As you go through the movements, keep your head, hips, and torso in one straight line. Once you can comfortably do 15 to 20 reps in succession, you’re ready for the next step.
5. Push-up
- Start in high plank position with your hands stacked underneath your shoulders, your core engaged, back flat, and your body in one straight line.
- Bend your elbows, bringing them out to about a 45-degree angle to your torso, and lower your body until your chest is just a few inches from the floor.
- Pause at the bottom and then push yourself back up. This is 1 rep. Work up to doing 15 to 20 reps.
Once you can comfortably do 15 to 20 reps in succession, you’re ready for the next step.
6. One-Legged Push-up
- Start in high plank position with your hands stacked underneath your shoulders, your core engaged, back flat, and your body in one straight line.
- Lift your right leg off the ground about 6 inches, keeping your spine neutral and your core engaged.
- Keeping your leg elevated, bend your elbows and lower your body until your chest is just a few inches from the floor.
- Pause at the bottom and then push yourself back up. This is 1 rep. Do 5 to 10 reps with your right leg, then switch and do 5 to 10 reps with your left leg.
Once you can comfortably do 5 to 10 reps in succession on each side, you’re ready for the next—and final!—step.
7. Spiderman Push-up
- Start in high plank position with your hands stacked underneath your shoulders, your core engaged, back flat, and your body in one straight line.
- As you bend your elbows to lower your body toward the floor, bend your right knee, rotate your hip out to the side, and bring your knee in toward your elbow.
- Return to starting position, and repeat with your left leg. This is 1 rep.
You feel any strain in your neck, shoulders, or lower back as you do this movement, stop and reassess your form. “If you feel it in your lower back, you are dropping your hips,” says Kirsch. “If your neck and shoulders hurt, [open your chest] and retract your shoulder blades down.
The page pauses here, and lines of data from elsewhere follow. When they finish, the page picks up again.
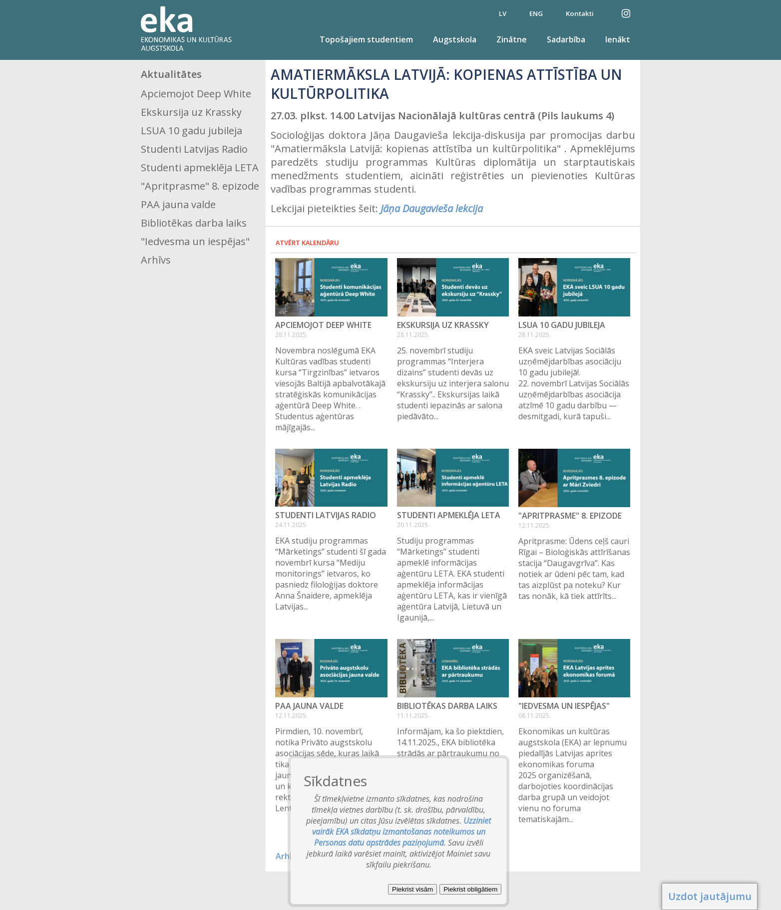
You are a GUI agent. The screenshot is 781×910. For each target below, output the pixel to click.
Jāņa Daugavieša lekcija (432, 208)
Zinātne (511, 39)
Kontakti (580, 13)
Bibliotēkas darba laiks (194, 223)
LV (502, 13)
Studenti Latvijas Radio (194, 149)
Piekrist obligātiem (470, 889)
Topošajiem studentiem (366, 39)
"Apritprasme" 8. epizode (200, 186)
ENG (536, 13)
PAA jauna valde (178, 204)
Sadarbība (566, 39)
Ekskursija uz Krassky (191, 112)
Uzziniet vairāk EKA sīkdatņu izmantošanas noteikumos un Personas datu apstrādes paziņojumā (401, 831)
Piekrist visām (412, 889)
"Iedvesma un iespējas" (195, 241)
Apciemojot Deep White (196, 93)
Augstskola (454, 39)
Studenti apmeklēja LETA (200, 167)
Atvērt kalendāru (307, 242)
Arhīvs (156, 260)
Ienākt (617, 39)
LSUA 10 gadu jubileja (191, 130)
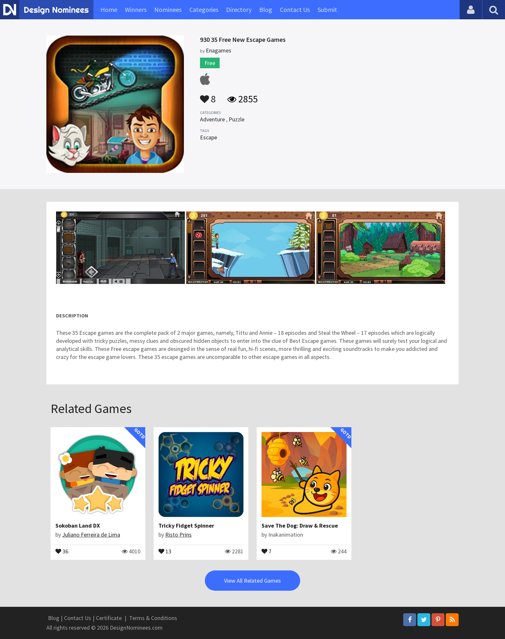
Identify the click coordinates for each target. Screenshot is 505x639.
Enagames (218, 50)
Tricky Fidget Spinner (186, 525)
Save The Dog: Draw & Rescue (300, 525)
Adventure (212, 119)
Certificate (109, 618)
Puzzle (236, 119)
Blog (265, 9)
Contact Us (295, 9)
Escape (208, 137)
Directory (239, 9)
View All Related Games (252, 580)
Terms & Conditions (153, 618)
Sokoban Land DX (77, 525)
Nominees (168, 9)
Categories (203, 9)
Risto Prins (178, 534)
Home (108, 9)
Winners (136, 9)
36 (61, 551)
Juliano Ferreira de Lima (91, 534)
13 (164, 551)
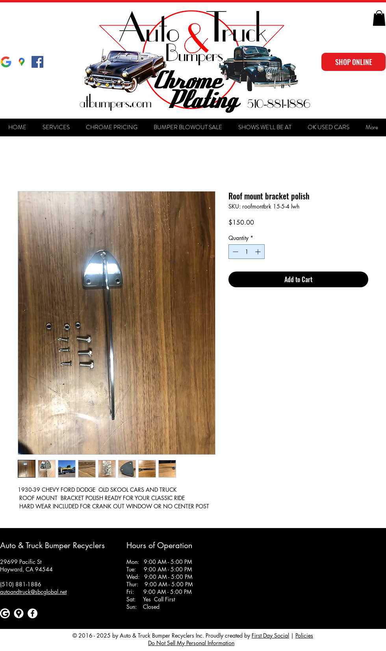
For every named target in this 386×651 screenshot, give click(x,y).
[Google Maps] (22, 62)
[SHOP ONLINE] (353, 62)
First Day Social (270, 635)
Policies (304, 635)
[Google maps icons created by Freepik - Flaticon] (19, 613)
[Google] (6, 62)
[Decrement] (234, 252)
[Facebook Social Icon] (37, 62)
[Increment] (259, 252)
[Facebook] (32, 613)
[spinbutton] (246, 252)
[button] (379, 18)
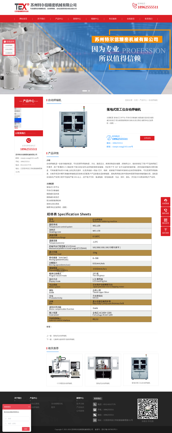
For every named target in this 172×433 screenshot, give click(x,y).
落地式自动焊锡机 (102, 383)
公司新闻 (80, 411)
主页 (136, 100)
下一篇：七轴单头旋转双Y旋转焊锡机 (61, 340)
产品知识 (80, 407)
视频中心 (95, 19)
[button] (75, 146)
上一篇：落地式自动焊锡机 (57, 336)
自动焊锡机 (24, 126)
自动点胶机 (24, 111)
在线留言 (131, 19)
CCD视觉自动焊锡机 (64, 383)
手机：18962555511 (106, 409)
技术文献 (80, 403)
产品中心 (59, 19)
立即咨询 (147, 138)
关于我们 (41, 19)
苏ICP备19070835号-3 (109, 429)
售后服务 (113, 19)
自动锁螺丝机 (25, 119)
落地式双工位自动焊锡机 (140, 383)
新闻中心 (77, 19)
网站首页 (23, 19)
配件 (22, 133)
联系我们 (149, 19)
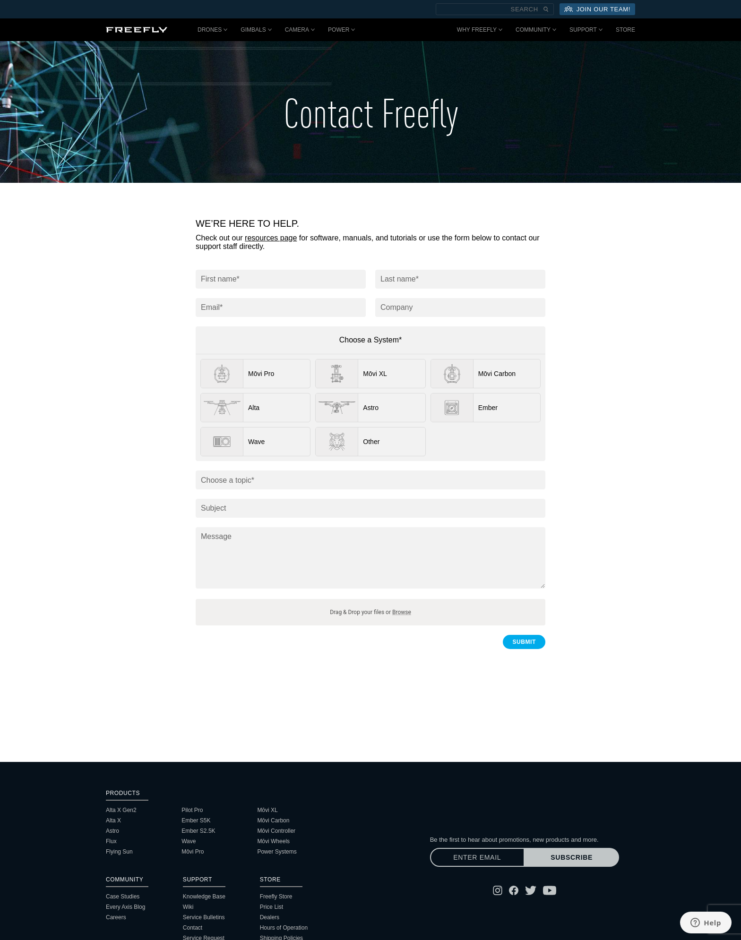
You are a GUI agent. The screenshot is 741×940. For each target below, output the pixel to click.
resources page (271, 238)
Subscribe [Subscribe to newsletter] (572, 857)
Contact (192, 927)
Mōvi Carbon (273, 820)
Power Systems (276, 851)
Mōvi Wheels (273, 841)
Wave (188, 841)
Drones (212, 29)
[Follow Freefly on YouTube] (549, 890)
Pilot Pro (192, 810)
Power (341, 29)
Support (586, 29)
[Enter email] (477, 857)
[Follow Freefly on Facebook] (513, 890)
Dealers (269, 917)
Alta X (113, 820)
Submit (524, 642)
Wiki (188, 907)
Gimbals (256, 29)
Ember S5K (195, 820)
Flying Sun (119, 851)
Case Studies (122, 896)
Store (625, 29)
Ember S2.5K (198, 831)
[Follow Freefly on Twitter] (530, 890)
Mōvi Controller (276, 831)
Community (536, 29)
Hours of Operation (284, 927)
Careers (116, 917)
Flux (111, 841)
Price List (271, 907)
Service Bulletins (204, 917)
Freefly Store (276, 896)
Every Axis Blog (125, 907)
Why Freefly (479, 29)
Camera (300, 29)
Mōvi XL (267, 810)
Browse (401, 612)
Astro (112, 831)
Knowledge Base (204, 896)
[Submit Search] (545, 9)
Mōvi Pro (192, 851)
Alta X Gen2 (121, 810)
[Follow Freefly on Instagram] (497, 890)
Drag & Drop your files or (370, 612)
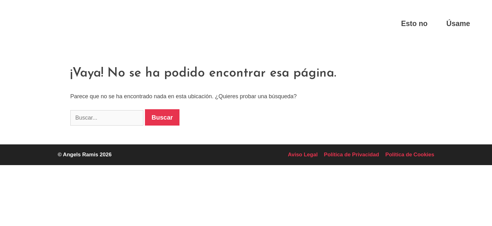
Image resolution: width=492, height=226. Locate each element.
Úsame (458, 23)
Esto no (414, 23)
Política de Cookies (409, 155)
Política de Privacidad (351, 155)
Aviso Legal (303, 155)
This will help you open everything up and make sure your core is engaged.”
Once you can master this movement and easily crank out 15 to 20 reps, you can up the ante by adding an upside-down BOSU ball, like Kirsch, or strapping on ankle weights.
Spiderman push-ups require a ton of core and upper-body strength and stability to master. Don’t be intimidated by the end goal—and know that working through any of these steps is seriously hard. Stick with what feels best for you, progress when you can, and remember how awesome it is that you're getting stronger each time.